Virgins and Uncle Monroe
It's 40 degrees here and I had nothing to do with it. Early man would go sacrifice a virgin if the weather got bad. At least it showed the morality of virgins, to sacrifice the most innocent of all. I never heard about the moral leaders say, "The weather is bad and the weather Gods are fuming mad, let's go sacrifice another drunk". Another good thing about drinking red wine, you never got chased down and slung into a volcano. All this to show that bad morals do not cause bad weather, only lying about your flowers fertility can cause that. How do you like how I did that. One point and I get to herbicide Freehand. I doubt infertility would last millions of years in the environment. Remember the old ads about Messing with Mother Nature. If I had to guess about it, I feel sure our messing with the genes of flowers (Converting) could get her all riled up.

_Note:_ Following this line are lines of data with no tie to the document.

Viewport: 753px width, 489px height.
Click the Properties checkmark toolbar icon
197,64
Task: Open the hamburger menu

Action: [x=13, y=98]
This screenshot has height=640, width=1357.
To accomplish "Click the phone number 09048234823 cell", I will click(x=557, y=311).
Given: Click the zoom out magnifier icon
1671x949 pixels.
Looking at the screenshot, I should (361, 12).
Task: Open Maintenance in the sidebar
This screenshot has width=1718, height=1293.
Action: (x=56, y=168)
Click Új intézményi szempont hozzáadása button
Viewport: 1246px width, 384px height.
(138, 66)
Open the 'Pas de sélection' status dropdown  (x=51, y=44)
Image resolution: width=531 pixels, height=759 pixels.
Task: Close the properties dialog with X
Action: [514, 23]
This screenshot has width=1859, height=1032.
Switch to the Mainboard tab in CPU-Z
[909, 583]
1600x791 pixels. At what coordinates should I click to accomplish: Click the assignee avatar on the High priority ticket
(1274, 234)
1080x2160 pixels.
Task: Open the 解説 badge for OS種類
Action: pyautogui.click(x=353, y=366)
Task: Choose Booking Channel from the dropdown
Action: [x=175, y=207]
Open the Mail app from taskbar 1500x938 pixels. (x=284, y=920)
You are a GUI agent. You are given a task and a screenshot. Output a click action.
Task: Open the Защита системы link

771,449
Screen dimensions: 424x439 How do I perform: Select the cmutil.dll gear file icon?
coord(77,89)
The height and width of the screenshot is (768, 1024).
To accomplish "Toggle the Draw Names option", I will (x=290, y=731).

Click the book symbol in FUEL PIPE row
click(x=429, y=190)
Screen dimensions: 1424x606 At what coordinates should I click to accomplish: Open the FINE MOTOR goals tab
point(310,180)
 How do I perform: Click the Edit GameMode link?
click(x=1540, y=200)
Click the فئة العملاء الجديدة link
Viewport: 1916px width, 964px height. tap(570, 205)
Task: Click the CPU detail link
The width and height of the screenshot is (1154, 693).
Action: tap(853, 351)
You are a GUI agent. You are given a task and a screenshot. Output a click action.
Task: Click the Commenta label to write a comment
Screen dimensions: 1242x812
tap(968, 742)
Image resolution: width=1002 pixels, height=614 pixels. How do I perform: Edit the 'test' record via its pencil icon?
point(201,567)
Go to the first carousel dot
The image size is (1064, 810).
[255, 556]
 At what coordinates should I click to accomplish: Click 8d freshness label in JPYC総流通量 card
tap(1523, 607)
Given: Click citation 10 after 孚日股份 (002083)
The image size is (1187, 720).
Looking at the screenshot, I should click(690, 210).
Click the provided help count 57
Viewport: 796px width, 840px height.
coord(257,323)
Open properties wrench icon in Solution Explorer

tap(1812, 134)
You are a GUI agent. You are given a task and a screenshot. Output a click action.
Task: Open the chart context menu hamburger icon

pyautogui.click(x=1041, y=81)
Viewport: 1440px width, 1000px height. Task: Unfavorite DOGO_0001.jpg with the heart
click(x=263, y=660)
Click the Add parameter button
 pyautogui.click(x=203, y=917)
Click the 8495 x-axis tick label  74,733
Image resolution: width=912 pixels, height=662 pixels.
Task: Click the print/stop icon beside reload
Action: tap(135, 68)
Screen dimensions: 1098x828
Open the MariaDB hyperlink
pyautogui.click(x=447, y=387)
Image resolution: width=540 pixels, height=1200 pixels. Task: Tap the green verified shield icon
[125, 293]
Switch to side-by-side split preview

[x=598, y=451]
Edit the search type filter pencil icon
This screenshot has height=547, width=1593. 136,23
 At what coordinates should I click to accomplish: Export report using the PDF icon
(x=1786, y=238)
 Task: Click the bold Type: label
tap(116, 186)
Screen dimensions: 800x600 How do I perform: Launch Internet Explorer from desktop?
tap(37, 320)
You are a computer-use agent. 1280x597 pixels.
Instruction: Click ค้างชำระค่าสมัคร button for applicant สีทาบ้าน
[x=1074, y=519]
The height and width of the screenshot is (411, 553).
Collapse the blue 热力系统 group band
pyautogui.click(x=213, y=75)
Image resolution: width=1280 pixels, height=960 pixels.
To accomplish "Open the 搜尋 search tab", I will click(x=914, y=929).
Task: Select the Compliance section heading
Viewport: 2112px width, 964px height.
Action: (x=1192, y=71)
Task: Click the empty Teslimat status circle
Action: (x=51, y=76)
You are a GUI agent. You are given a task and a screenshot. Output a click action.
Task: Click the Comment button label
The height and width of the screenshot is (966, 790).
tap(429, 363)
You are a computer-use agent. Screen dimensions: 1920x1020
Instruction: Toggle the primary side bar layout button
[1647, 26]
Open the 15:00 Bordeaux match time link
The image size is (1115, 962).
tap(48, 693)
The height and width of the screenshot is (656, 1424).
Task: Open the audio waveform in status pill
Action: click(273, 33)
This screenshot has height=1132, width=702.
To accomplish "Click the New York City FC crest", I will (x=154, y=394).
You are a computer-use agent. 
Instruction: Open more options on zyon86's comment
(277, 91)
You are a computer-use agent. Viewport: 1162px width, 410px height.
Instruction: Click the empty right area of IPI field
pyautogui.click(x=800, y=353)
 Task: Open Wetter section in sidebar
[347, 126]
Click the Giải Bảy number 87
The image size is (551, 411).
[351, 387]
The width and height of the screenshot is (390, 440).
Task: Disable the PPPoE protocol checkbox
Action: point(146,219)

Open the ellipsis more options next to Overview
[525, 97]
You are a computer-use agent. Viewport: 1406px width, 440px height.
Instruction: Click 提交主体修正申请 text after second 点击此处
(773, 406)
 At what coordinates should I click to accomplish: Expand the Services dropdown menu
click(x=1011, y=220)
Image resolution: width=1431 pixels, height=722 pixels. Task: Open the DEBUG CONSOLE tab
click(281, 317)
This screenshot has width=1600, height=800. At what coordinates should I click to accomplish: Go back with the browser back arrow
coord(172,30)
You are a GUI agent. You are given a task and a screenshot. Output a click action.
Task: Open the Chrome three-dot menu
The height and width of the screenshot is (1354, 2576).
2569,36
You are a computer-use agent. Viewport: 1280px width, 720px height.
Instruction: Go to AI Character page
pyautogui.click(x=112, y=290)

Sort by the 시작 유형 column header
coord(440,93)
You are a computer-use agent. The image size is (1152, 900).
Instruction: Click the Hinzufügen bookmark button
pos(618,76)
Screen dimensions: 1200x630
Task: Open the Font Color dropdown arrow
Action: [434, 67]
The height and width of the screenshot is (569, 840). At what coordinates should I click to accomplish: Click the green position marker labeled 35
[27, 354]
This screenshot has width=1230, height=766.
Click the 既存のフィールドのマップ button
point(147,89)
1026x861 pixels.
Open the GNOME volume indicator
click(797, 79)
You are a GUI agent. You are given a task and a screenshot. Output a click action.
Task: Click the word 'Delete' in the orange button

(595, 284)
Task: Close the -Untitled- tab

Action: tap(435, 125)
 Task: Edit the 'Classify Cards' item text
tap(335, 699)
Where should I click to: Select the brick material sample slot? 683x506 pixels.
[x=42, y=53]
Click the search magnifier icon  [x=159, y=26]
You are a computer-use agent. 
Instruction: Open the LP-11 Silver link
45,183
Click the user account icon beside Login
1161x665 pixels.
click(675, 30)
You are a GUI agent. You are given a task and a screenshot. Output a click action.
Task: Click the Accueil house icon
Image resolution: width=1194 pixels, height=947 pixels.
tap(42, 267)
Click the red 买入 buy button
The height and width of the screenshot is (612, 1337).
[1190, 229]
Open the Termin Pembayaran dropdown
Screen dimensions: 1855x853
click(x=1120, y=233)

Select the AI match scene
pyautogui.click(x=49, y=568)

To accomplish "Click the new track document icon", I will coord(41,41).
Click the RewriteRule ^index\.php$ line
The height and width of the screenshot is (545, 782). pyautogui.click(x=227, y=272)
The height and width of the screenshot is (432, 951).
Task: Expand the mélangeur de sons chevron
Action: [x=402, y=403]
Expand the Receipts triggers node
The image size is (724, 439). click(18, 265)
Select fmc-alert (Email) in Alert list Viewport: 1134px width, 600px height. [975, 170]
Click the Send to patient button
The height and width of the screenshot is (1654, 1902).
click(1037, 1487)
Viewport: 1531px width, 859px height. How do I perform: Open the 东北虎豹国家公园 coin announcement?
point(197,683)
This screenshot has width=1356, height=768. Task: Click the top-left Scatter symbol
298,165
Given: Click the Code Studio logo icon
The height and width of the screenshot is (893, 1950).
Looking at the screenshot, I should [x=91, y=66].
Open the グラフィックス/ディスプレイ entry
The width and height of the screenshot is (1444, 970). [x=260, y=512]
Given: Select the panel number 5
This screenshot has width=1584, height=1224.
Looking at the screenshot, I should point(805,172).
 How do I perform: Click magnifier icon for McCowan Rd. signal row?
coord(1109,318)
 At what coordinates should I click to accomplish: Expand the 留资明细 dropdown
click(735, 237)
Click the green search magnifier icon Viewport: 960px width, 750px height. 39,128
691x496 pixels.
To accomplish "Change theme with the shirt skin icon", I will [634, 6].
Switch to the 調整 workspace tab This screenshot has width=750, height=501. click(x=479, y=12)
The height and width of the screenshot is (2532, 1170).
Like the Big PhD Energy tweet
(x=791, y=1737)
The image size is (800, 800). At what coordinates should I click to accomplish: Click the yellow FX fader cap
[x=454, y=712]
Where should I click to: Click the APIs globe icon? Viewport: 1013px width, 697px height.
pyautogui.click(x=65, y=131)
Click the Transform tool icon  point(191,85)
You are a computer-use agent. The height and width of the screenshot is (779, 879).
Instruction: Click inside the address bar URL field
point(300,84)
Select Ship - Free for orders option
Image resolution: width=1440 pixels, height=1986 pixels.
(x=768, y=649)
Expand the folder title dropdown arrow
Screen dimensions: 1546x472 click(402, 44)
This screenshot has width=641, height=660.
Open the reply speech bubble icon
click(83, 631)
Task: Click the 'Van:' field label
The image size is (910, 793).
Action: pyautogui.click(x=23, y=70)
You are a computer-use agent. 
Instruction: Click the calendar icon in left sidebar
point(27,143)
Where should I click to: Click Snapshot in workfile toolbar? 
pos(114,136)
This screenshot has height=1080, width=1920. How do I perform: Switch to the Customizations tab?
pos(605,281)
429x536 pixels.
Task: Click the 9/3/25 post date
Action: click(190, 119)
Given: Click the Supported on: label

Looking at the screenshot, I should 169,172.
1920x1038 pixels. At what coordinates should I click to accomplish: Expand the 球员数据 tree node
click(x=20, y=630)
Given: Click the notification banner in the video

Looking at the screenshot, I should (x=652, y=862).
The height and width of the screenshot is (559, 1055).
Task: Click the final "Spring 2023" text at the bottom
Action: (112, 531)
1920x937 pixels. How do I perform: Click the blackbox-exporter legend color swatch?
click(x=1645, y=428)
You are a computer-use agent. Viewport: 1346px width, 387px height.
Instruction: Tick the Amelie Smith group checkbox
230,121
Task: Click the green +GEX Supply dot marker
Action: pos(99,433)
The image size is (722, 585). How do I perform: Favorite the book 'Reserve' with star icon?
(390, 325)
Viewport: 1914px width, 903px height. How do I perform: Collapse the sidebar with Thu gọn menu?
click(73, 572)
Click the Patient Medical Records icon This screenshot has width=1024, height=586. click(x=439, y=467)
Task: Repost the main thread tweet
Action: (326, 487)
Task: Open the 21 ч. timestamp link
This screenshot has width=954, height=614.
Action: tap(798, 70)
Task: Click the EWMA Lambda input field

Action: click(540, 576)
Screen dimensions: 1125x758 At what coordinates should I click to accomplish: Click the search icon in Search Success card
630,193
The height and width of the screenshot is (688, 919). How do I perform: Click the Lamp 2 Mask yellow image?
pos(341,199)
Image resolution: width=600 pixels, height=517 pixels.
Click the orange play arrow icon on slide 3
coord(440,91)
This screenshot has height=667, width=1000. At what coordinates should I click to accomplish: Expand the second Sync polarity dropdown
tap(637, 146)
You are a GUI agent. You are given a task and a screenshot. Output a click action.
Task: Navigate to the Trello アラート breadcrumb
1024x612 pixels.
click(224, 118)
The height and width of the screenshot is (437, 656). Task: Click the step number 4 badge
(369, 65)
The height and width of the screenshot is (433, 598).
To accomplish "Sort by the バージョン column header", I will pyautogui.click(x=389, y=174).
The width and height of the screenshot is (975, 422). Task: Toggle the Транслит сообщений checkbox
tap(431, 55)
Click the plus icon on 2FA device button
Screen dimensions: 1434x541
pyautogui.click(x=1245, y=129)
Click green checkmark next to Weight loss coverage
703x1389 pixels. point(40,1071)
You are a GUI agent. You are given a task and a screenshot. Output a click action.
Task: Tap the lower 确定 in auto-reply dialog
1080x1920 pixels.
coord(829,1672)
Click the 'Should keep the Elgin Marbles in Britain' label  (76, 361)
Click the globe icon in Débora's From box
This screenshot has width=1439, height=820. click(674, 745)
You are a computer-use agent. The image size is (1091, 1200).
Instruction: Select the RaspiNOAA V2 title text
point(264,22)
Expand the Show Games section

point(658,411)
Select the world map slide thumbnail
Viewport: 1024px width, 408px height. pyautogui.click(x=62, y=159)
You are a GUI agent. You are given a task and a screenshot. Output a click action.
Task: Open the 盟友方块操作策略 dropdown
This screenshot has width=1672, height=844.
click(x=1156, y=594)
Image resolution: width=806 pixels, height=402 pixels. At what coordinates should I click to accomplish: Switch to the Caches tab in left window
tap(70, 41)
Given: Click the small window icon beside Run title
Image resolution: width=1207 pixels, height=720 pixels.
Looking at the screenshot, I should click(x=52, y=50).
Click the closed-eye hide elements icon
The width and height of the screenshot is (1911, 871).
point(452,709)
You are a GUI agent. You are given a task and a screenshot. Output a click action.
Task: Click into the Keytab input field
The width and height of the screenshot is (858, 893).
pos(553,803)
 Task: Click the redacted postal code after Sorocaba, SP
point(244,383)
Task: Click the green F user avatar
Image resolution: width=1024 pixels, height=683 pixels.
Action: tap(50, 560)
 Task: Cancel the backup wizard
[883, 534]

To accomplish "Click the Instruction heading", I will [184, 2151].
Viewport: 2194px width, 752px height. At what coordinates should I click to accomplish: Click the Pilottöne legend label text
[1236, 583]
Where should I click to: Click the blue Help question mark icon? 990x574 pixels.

Twenty something years ago when all I had was dips, I don't remember this being such a problem. I have some infertile tets now and they don't wake up one morning and decide to change their vile behavior. They will play games and abort, can't stand that either. Once a low life always a low life.
I had an Uncle Monroe who was a town drunk and his wife Aunt Rachel was constantly trying to pay someone to go throw Uncle Monroe in a volcano. We didn't have any volcanoes here in Mississippi, that turned out to be his salvation I suppose. On his tombstone it reads, "Lived to be 95, thanks to lack of volcanoes in Mississippi". My Daddy said the reason Uncle Monroe lived so long was that evil germs refused to lower their standards to the point of living inside of him. I heard that as a child and gave me a lot to think about all my life. It sure could explain a lot about myself. Even today folks walk by his grave and scratch their heads. I feel sure our lack of volcanoes has been beneficial to me as long as Joyce and I have been married. I didn't mean to tell yawl all this family history, it got started and I couldn't shut up.